Growing up I always loved my Disney movies, I mean, who didn't? My all time favorite has always been, and will always be, Peter Pan. My mom used to tell that I would ask her if I could change my name to Wendy. Probably because I wanted to fly and hang out with mermaids and Peter, and the name change would make that possible (gotta love my childhood mentality). I don't know what has always drawn me to this story, but it has. I think as I got a little older and was often called upon as the "dependable child" the concept of a Neverland became that much nearer and dearer to my heart.

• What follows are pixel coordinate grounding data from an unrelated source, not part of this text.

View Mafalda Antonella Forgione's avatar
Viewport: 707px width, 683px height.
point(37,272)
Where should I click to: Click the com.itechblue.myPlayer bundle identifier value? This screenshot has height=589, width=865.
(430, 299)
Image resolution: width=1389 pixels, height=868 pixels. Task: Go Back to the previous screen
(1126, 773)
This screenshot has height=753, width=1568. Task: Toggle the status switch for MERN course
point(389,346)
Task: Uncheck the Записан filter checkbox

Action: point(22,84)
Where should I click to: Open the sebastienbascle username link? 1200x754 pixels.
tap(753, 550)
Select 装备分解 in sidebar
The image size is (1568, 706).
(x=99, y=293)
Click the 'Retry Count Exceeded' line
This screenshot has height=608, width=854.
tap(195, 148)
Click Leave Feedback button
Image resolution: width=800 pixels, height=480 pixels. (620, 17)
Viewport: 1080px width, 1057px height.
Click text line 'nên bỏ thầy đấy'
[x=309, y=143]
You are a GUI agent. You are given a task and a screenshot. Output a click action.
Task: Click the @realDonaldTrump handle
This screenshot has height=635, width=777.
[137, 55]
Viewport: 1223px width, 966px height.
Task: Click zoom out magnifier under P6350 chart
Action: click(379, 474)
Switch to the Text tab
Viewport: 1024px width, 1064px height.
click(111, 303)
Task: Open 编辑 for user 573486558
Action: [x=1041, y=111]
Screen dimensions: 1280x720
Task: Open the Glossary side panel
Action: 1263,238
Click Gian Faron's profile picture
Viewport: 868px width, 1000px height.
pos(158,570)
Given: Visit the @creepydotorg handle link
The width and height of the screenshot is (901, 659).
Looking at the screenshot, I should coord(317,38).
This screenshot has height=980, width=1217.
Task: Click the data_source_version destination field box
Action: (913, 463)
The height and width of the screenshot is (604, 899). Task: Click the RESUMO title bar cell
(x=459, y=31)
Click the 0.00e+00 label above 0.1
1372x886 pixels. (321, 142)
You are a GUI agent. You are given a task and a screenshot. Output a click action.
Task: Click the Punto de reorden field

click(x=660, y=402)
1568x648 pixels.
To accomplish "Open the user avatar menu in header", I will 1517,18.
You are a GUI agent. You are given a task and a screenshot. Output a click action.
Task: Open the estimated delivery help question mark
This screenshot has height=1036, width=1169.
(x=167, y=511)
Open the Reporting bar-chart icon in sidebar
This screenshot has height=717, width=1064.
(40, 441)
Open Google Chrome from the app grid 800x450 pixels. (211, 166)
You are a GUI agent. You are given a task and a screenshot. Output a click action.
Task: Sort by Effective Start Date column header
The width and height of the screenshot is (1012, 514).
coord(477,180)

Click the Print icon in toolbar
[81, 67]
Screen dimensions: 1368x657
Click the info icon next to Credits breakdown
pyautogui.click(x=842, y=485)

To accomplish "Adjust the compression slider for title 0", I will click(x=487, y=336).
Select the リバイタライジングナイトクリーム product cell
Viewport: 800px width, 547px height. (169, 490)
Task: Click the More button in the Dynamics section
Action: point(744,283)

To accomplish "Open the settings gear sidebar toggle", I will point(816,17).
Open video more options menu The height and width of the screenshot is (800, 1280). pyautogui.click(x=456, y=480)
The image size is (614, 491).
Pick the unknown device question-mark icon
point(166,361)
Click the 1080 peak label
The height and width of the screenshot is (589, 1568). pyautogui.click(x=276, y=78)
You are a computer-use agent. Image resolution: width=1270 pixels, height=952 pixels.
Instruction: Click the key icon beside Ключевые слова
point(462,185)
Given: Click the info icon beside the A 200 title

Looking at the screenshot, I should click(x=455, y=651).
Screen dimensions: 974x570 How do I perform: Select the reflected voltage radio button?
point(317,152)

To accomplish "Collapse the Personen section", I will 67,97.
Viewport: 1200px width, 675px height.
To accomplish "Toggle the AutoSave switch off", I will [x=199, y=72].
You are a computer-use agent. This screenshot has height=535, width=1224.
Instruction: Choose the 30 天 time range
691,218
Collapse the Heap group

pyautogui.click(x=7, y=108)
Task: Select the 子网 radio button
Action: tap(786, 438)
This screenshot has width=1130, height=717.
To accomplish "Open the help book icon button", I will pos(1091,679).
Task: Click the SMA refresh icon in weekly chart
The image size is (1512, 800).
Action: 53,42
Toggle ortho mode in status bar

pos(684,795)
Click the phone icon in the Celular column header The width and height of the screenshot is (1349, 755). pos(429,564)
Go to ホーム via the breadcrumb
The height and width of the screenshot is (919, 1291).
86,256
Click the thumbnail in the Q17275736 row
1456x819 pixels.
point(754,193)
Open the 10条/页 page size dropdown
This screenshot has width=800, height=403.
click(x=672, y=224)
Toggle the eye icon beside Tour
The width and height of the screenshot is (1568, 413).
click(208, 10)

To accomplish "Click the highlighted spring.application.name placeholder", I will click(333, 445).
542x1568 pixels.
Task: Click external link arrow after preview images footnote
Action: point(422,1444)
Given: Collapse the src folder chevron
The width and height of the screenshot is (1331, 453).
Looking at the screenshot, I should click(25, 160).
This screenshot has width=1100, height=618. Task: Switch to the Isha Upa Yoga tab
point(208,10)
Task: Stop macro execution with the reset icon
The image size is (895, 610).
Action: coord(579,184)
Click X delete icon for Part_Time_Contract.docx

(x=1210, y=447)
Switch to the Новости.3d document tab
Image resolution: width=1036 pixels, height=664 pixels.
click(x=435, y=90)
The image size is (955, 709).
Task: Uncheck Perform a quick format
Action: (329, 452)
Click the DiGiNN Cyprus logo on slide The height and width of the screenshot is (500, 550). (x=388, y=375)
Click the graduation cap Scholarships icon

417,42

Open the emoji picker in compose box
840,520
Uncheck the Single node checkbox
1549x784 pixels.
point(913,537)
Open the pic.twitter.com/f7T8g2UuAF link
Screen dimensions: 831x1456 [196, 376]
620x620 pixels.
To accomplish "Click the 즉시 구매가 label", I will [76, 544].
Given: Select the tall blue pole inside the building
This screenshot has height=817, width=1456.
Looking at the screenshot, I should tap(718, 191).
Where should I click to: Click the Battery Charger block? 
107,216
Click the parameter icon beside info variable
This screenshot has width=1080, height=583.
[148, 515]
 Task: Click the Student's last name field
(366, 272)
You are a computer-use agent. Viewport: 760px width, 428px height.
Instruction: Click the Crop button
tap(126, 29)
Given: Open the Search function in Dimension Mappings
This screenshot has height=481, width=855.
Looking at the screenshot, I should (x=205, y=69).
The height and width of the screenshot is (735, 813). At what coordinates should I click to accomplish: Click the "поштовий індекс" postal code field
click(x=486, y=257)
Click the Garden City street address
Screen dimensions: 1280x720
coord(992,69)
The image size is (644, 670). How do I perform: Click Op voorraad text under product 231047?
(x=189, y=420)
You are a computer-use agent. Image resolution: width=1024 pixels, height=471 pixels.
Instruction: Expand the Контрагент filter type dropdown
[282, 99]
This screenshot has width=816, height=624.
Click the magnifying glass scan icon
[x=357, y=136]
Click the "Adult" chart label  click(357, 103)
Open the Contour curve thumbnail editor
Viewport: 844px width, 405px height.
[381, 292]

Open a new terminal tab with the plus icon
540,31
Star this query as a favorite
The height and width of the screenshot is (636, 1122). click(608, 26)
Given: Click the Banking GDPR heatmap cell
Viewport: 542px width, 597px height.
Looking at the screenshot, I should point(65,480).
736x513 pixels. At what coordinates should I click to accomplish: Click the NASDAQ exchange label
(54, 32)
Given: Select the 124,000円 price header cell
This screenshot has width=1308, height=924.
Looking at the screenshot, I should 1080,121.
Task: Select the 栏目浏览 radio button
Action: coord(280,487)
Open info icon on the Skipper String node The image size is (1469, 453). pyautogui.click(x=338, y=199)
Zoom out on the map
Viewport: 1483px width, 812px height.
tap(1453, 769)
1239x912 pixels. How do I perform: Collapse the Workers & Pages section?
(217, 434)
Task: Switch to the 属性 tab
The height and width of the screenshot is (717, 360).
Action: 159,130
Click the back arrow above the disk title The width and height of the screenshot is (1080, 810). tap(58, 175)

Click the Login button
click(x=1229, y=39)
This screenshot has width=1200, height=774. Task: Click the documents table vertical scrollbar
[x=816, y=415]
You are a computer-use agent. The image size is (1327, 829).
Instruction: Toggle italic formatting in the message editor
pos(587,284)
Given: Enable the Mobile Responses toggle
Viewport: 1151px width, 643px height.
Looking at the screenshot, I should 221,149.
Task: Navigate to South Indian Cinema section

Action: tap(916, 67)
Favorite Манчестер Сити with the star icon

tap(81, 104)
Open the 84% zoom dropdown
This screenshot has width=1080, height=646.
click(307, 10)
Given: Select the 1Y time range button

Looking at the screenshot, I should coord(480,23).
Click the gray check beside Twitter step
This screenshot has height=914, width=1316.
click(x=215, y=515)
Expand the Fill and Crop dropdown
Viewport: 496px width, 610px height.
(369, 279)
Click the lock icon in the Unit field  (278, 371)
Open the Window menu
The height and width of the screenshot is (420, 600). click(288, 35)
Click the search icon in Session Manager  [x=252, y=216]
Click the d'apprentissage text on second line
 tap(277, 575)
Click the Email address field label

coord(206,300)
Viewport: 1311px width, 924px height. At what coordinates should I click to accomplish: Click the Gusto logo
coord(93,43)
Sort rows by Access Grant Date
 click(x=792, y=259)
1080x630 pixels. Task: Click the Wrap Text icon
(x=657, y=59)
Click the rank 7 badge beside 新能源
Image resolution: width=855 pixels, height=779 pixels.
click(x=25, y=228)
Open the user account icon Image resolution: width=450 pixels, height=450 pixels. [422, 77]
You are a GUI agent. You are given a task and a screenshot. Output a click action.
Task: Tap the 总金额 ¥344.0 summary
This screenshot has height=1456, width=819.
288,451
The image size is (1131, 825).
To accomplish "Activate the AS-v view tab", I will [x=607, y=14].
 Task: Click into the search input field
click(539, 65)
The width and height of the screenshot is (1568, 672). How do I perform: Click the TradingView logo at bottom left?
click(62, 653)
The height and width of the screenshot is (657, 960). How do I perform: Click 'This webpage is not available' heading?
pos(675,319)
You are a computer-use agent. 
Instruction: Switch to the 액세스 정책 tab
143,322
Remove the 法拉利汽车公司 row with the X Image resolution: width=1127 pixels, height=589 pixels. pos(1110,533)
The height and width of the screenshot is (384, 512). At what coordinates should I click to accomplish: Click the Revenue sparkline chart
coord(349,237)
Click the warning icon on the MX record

Recently I bought the book Peter Pan, by J.M. Barrie. Reading it makes me a little sad because I feel like my childhood is so far away from me. I just turned twenty, so my teenage years are behind me and my childhood is even further. Lately I've wanted nothing more than to be a little kid again. Don't get me wrong, for the most part I enjoy my life, it's just the recent changes, as you know, that I am not a fan of. I don't know, I feel like Neverland, with it's scathing pirates and foreboding forests, would be something much easier to deal with. Maybe it's because I want nothing more than to flee from my life. Nothing feels right to me anymore. My future feels so dark and gloomy. I feel like I'm destined to be alone, no matter how many times people tell me that I'm crazy. I can't help how I feel though, it's just the way that it is. I would love to fix everything, I mean, I AM a fixer after all...but I know that I probably can't. That would call for something I know that I'm not ready for, at least not right now, no matter how much I wish I was ready...I'll make it there someday, and if I don't, I guess it just wasn't meant to be. That thought makes me extremely sad...
If I had one wish, it would be to meet Peter Pan and be whisked off to the second star to the right.